It’s official: the season to hibernate is well and truly underway. Think heart-warming roasts at home, lolling in warm baths and watching movies while wrapped up in fleecy blankets on the couch.
Thankfully, the Winter Solstice (aka the shortest day of the year) has been and gone, so it’s only onwards and upwards from here. Here are seven top winter health tips, many from experts at The Village, to help you keep your health in check this season.
1. Get juicy
Green juices are nourishing, delicious and packed with good-for-you vitamins and minerals. Be sure to use seasonal greens like kale, spinach, fennel and celery and add warming spices like ginger, cardamom and nutmeg. Pop by Good Day Juice Bar for your morning fix.
2. Eat clean
“In winter, replace processed food with healthier natural food, including seafood, lean meat, dairy, fresh fruits and veggies, eggs, nuts and dried legumes,” says Mona Mahajan, practice manager at St Ives Medical & Cosmetic Centre. “Eating foods that are high in vitamin C will help keep your immune system strong, so include fruit and veggies such as lemons, kiwifruit, capsicum and broccoli in your weekly shop.”

▸ Stored data
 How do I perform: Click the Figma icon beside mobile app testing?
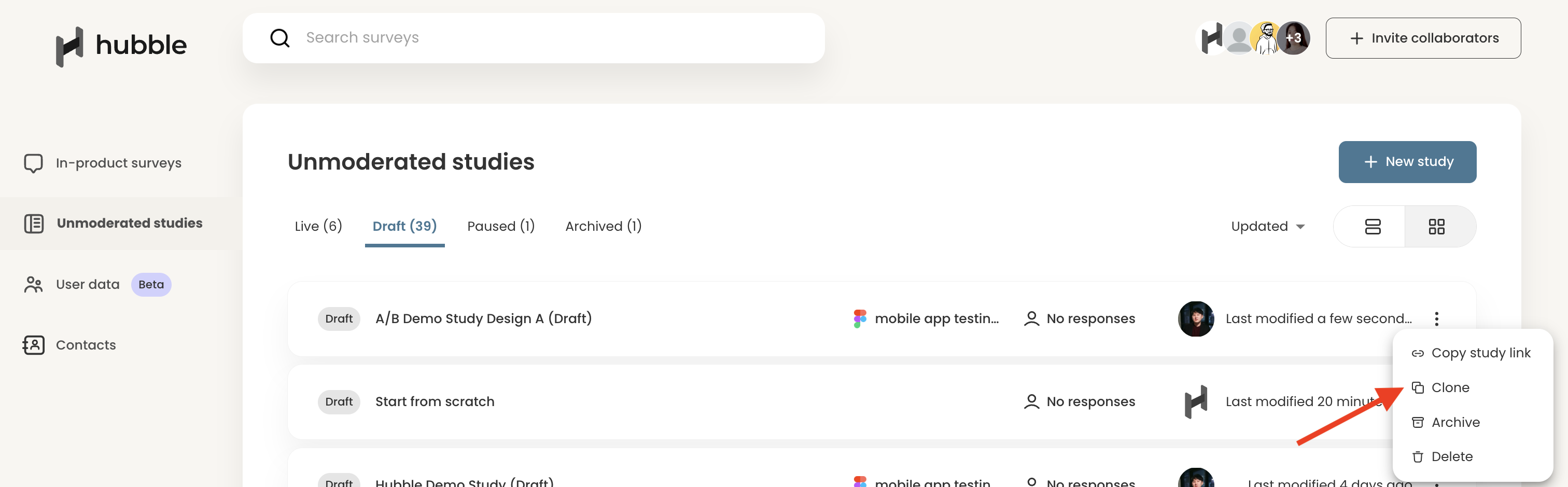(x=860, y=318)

...

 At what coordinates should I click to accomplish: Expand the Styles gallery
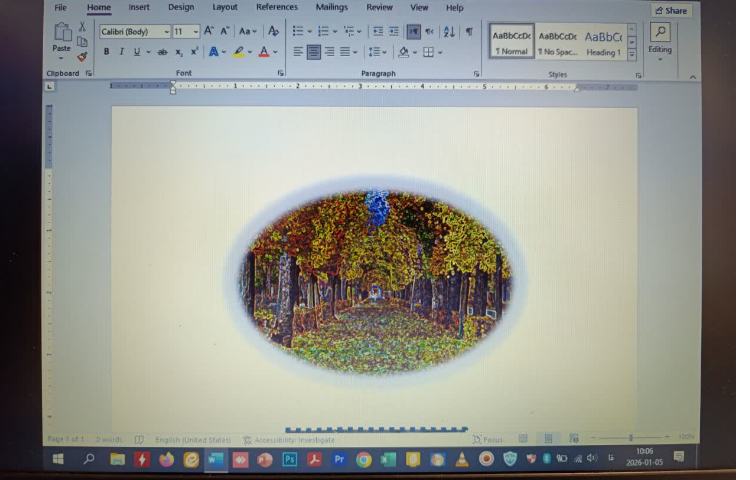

* * *

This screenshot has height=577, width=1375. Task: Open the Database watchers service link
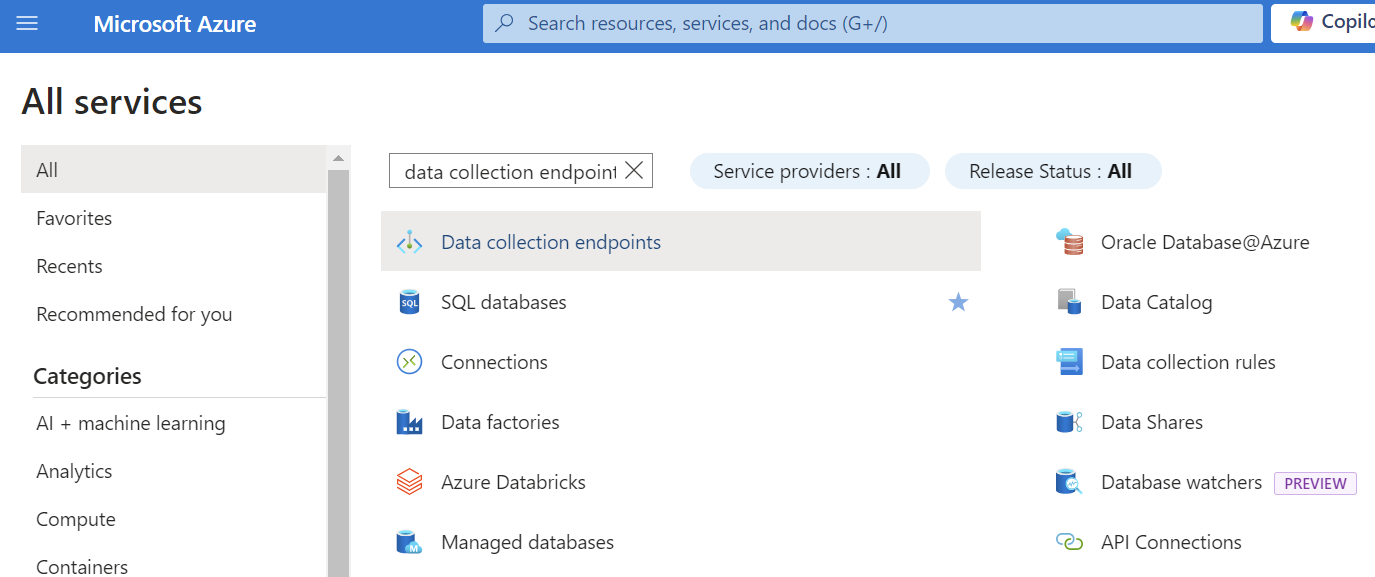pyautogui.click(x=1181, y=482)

▸ Required actions
• a. In the winter health tips text, what is Mona Mahajan's role?
• b. Rewrite the stretch of the winter health tips text from "It’s official: the" through "your morning fix.", putting "silverbeet" in place of "kale".
• c. Continue the winter health tips text from where it stops.

▸ Answers for this exercise
• a. She is the practice manager at St Ives Medical & Cosmetic Centre.

• b.
It’s official: the season to hibernate is well and truly underway. Think heart-warming roasts at home, lolling in warm baths and watching movies while wrapped up in fleecy blankets on the couch.
Thankfully, the Winter Solstice (aka the shortest day of the year) has been and gone, so it’s only onwards and upwards from here. Here are seven top winter health tips, many from experts at The Village, to help you keep your health in check this season.
1. Get juicy
Green juices are nourishing, delicious and packed with good-for-you vitamins and minerals. Be sure to use seasonal greens like silverbeet, spinach, fennel and celery and add warming spices like ginger, cardamom and nutmeg. Pop by Good Day Juice Bar for your morning fix.

• c.
3. Say “Om”
Studies have shown the age-old practice of yoga reduces BMI (body mass index) and the risk of heart disease, lowers blood pressure and cuts cholesterol. (Sign me up, right?). If you suffer from joint pain in winter, try a Vinyasa-based practice (flowing form): the poses will increase circulation while loosening stiffness in the joints. Local yoga studio The Yoga Room has a range of gentle flow and restorative classes worth a try.
4. Keep little ones healthy
“For children that suffer from the cold and flu more often than others, the Inner Health Immune Booster for Kids is a great product,” says McFadden’s Centre Pharmacy manager Clare Greaney. “It is a specific probiotic strain designed for children’s immunity, helping to reduce the frequency of the cold or flu and the number of days your child is absent from childcare or school.”
5. Stay hydrated
The body is made up of 50-75 per cent water, so it’s a no-brainer we need to flush our cells with fresh water everyday. Not only does it aid digestion, lubricates the joints (essential in winter!) and helps regulate body temperature, but not drinking enough can lead to dehydration and increase the risk of kidney stones. Women should aim to drink eight cups a day and men should aim for 10 cups.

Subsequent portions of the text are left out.